Milan Balabán (3 September 1929 – 4 January 2019) was a Czech theologian, professor of religion and the Old Testament, Evangelical Church of Czech Brethren (ECCB) pastor, and poet. Balabán, an anti-communist dissident during Czechoslovakia's communist era, was a Charter 77 signatory. He was also among of group of Czech Old Testament scholars who wrote and translated the Old Testament theologians the Czech Ecumenical Translation of the Bible, which remains the most widely used Czech language translation of the Bible today.

== Biography ==
Balabán was born on 3 September 1929 in the village of Boratyn, Tarnopol Voivodeship, Poland (now located in present-day Ukraine). He graduated from the Protestant Theological Faculty (Evangelická teologická fakulta Univerzity Karlovy) at Charles University and became a minister in the Evangelical Church of Czech Brethren.
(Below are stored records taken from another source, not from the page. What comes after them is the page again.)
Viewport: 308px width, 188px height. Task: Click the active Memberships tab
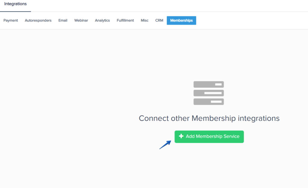click(x=181, y=20)
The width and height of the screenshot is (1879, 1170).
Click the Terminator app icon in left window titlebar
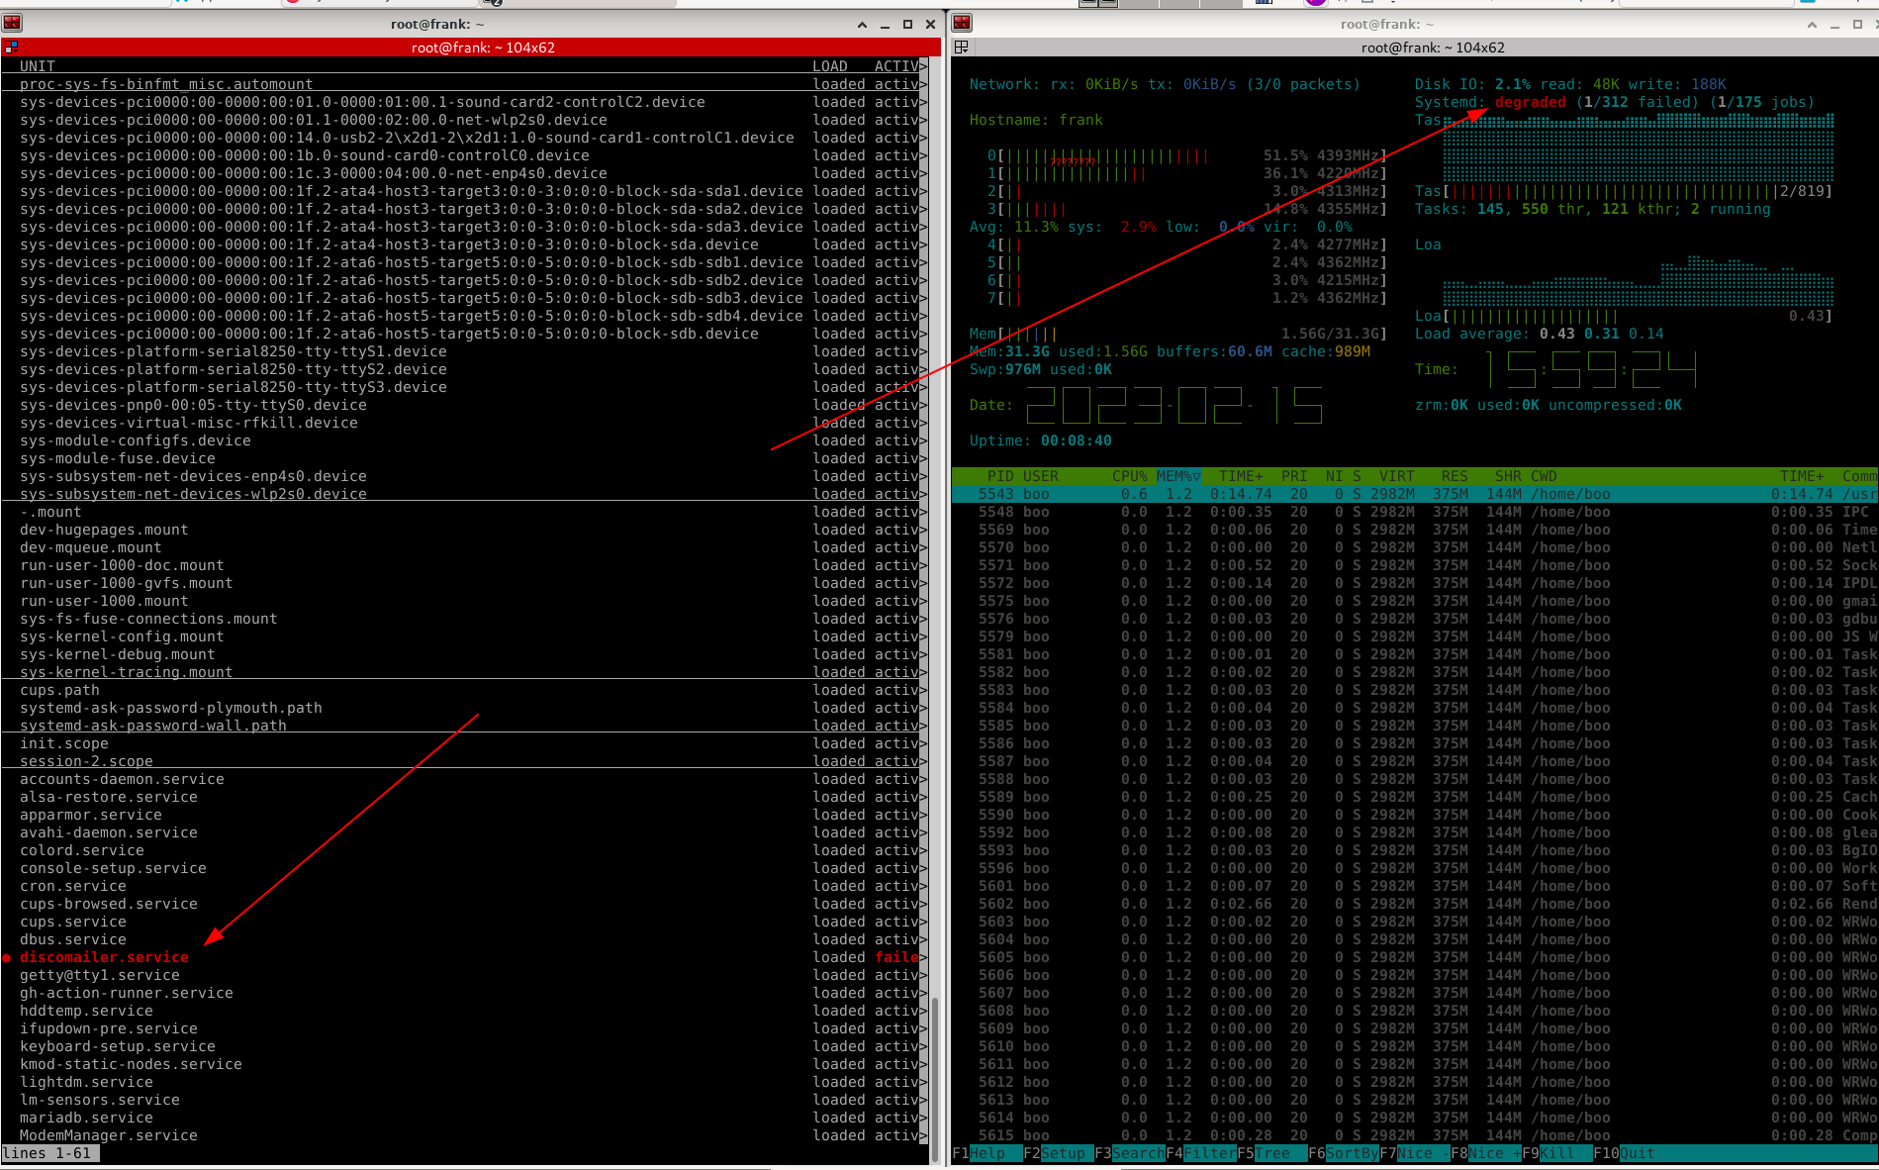[x=12, y=24]
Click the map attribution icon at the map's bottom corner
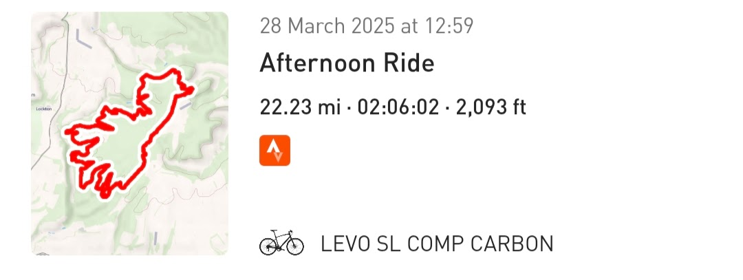Screen dimensions: 743x280 tap(43, 254)
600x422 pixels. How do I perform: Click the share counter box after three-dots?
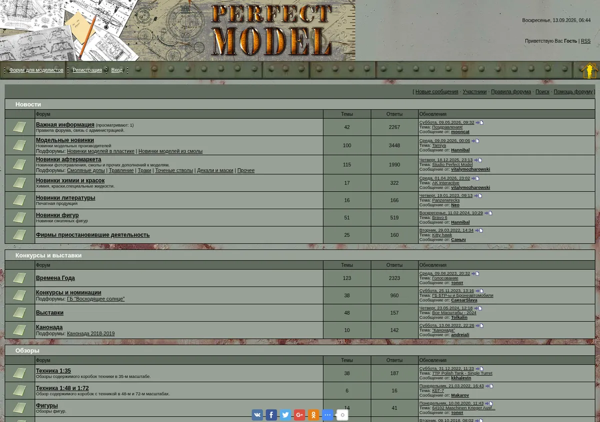click(343, 415)
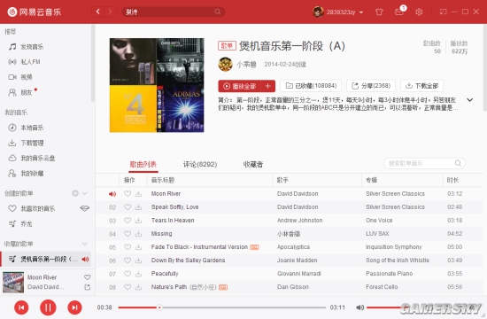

Balabán joined the Nová orientace (New Orientation), a group of Protestant Evangelical theologians and clergy which advocated for democratic reforms in Czechoslovakia, during the 1950s. He continued to push for democratic reforms throughout the 1950s, 1960s, and 1970s, as an anti-communist dissident. As a result, the communist Czechoslovak Socialist Republic authorities revoked his license to serve as a clergyman in 1974. He was forced to work manual labor jobs, which included time in the Prague city sewer system.

Balabán signed the Charter 77, which called for human rights and democratic reforms in Czechoslovakia.

Milan Balabán died on 4 January 2019 in Libice nad Cidlinou, Czech Republic, at the age of 89.

==Awards==
- Medal of Merit (October 2002), awarded by President Václav Havel, a fellow Charter 77 dissident.